COVID impacted the AI industry in several ways, right from how people worked to conduct business. When COVID struck, many companies went remote. They dramatically increased their spending on powerful cloud-computing technologies and migrated more of their work and communications online. As consumers bought more online to avoid the new risks of shopping in stores, the e-commerce company soared, giving sellers more data on preferences and shopping habits.
On the other hand, AI technologies were also being used to fight the pandemic too. The healthcare industry is evolving rapidly, with large volumes of data and increasing challenges in cost and patient outcomes. As a result, AI solutions proved to be very promising in the current COVID situation. AI techniques helped predict and identify COVID-19 patients under intensive care who were most at risk for respiratory failure or insufficient blood flow. Identifying high-risk patients, prioritizing treatment based on patient acuity, and reducing the false alarm rate likely provide better care for patients and reduces the strain on the ICU personnel.
Machine Learning techniques are assisting healthcare professionals in making decisions faster with accurate predictions.
What does AI adoption looks like in different countries?
AI adoption is increasing, and more nations are becoming aware of the potential it has. However, a lot of barriers remain. AI early adopters in some countries are more likely to use AI to create a strong competitive advantage.

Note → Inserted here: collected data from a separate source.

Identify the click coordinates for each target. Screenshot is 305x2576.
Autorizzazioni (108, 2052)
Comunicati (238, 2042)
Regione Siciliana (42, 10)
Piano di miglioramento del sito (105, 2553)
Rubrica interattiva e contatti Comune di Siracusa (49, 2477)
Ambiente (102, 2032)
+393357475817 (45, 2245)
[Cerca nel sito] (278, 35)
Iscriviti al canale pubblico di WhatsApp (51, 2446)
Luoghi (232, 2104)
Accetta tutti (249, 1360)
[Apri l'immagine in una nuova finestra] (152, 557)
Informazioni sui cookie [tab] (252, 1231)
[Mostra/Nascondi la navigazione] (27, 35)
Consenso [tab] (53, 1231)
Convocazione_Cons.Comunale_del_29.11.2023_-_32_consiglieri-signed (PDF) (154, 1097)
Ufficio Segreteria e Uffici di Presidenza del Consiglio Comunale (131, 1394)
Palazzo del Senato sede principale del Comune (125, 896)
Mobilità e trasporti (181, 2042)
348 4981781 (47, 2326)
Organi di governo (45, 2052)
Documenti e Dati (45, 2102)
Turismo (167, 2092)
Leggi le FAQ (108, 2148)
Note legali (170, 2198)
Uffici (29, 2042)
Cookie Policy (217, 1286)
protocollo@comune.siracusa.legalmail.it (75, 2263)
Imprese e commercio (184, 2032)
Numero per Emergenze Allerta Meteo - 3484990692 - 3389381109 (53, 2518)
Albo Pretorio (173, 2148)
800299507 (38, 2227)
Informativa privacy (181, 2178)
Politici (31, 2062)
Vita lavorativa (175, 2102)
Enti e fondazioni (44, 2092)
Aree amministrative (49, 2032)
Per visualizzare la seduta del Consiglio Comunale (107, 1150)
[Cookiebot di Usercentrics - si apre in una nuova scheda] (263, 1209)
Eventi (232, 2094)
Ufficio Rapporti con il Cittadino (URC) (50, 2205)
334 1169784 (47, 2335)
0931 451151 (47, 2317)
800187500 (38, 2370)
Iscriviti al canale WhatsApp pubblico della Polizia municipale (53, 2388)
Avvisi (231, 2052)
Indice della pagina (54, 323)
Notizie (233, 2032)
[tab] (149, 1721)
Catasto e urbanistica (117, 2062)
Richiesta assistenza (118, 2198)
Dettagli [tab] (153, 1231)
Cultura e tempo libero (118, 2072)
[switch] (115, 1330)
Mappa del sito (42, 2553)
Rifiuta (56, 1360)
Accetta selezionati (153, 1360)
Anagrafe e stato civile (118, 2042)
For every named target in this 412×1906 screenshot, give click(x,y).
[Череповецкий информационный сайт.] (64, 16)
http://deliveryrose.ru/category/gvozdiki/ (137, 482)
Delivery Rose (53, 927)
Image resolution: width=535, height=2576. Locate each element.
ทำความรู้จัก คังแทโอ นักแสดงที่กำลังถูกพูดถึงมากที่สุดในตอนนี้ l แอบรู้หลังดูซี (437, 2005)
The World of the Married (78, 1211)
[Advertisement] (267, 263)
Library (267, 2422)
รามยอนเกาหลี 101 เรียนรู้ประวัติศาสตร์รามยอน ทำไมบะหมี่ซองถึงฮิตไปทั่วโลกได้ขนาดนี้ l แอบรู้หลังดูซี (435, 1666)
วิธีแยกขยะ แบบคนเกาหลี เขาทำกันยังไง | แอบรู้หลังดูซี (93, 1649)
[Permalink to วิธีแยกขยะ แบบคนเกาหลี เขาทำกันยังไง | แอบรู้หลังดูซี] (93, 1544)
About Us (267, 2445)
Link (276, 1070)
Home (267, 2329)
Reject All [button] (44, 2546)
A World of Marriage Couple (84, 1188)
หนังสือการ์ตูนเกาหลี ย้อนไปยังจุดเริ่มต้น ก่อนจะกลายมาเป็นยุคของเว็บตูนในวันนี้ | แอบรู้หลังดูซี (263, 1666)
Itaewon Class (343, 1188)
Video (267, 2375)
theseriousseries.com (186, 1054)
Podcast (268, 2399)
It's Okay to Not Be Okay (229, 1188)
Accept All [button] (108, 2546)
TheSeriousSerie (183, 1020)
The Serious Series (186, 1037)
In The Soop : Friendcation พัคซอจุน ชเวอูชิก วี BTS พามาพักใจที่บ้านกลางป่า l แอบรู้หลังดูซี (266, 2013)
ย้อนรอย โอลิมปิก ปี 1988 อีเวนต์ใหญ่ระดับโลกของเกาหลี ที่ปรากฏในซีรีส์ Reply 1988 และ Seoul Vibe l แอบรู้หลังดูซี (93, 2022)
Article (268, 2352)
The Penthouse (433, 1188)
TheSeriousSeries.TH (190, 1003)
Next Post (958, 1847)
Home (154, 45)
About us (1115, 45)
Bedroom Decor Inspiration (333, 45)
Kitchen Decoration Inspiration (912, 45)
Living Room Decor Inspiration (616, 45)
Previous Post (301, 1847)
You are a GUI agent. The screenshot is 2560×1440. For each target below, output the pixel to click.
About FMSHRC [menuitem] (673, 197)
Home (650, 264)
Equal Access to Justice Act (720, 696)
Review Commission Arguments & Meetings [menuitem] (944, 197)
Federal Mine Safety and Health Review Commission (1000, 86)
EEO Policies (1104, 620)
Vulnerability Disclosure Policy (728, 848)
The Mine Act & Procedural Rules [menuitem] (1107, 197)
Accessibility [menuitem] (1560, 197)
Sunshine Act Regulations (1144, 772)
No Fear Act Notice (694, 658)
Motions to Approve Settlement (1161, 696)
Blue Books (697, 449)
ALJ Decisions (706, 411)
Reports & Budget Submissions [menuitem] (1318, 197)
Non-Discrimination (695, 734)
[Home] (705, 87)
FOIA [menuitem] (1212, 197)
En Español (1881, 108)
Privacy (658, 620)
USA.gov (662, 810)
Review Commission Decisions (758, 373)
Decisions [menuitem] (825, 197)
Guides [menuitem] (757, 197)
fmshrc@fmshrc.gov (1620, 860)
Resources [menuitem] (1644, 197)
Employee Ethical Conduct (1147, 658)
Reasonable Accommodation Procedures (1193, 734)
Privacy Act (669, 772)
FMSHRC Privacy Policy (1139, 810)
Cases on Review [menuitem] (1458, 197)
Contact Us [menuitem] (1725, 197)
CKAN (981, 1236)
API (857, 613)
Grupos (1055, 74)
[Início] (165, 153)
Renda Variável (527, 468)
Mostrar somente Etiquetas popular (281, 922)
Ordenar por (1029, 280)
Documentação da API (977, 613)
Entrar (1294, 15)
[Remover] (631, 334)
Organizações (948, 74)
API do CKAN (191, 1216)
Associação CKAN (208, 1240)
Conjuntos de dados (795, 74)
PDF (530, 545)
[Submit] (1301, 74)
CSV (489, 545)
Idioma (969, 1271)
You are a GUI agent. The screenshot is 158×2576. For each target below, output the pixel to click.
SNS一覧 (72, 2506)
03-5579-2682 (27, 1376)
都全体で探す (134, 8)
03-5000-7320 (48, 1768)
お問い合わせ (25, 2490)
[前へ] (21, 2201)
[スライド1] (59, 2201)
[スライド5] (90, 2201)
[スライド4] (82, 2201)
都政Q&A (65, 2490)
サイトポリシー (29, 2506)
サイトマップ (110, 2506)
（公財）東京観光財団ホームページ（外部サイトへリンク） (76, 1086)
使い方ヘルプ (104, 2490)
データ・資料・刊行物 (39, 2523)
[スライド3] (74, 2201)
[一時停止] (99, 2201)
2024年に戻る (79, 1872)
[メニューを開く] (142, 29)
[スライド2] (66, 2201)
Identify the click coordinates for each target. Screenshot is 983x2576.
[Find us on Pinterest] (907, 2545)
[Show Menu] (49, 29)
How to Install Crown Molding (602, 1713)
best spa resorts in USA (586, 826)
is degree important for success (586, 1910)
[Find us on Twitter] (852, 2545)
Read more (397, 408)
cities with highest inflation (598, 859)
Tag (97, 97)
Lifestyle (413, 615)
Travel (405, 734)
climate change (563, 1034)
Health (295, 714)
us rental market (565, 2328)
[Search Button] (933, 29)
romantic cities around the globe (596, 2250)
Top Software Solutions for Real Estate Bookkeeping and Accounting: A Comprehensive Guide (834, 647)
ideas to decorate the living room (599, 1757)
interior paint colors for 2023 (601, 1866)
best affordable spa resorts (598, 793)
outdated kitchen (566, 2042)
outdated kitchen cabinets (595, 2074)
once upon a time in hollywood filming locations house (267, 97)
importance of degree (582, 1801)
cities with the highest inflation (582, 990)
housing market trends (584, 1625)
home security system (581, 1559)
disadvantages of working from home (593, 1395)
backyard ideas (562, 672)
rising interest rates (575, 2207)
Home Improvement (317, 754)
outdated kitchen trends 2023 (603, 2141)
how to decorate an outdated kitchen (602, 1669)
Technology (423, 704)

As far as India is concerned, AI adoption is primarily driven by the large global technology conglomerates, selected startups, and the GICs/GCCs (Global Capability Centers) based out of India. Some of the sectors that have adopted AI include customer service, finance, and tax, HR, IT, and cybersecurity, to name a few. Infact, India reported a 45 percent increase in AI use in 2020, the highest among all countries.
What does future for AI looks like?
Data is everywhere. With data comes the power but also the responsibility and the fear of losing privacy. AI can provide solutions and make life better, but it should be used in the right way.
Some sectors are at the start of their AI journey; others are veteran travelers. Both have a long way to go. Regardless, the impact artificial intelligence is having on our present-day lives is hard to ignore.
You are an inspiration to many with 15K+ followers and 1.8M + views in medium. Can you share your experience in writing and the people that you met along the way?
I used to make a lot of handwritten notes. One day I decided to publish them as Medium articles, one at a time. I started receiving good responses, and that gave me the confidence to continue.
When people write messages to you about how your writing helped them, that is the best compliment you can get. It motivates you to write more and even better. You also get some pretty harsh comments too, but you have to take all the positive and constructive feedback and ignore the negativity.
Congratulation on founding Women in Coding and Data Science. Can you tell me more about this foundaton and its work?
Programming is an essential skill that can open up a lot of avenues for you. Women in Coding and Data Science is a collaborative platform where women can mentor, learn, and work on projects. We have 20 mentors as of now mentoring undergraduates in colleges.
Our idea is not to have only webinars or meet-ups but also have projects to work on. For instance, we have a Blogathon for women to participate in and polish their writing skills. We all learn something from each other and, in turn, help others in need.
It was nice talking to you and knowing different aspects of your career graph. Continue inspiring us and Good luck for all your work.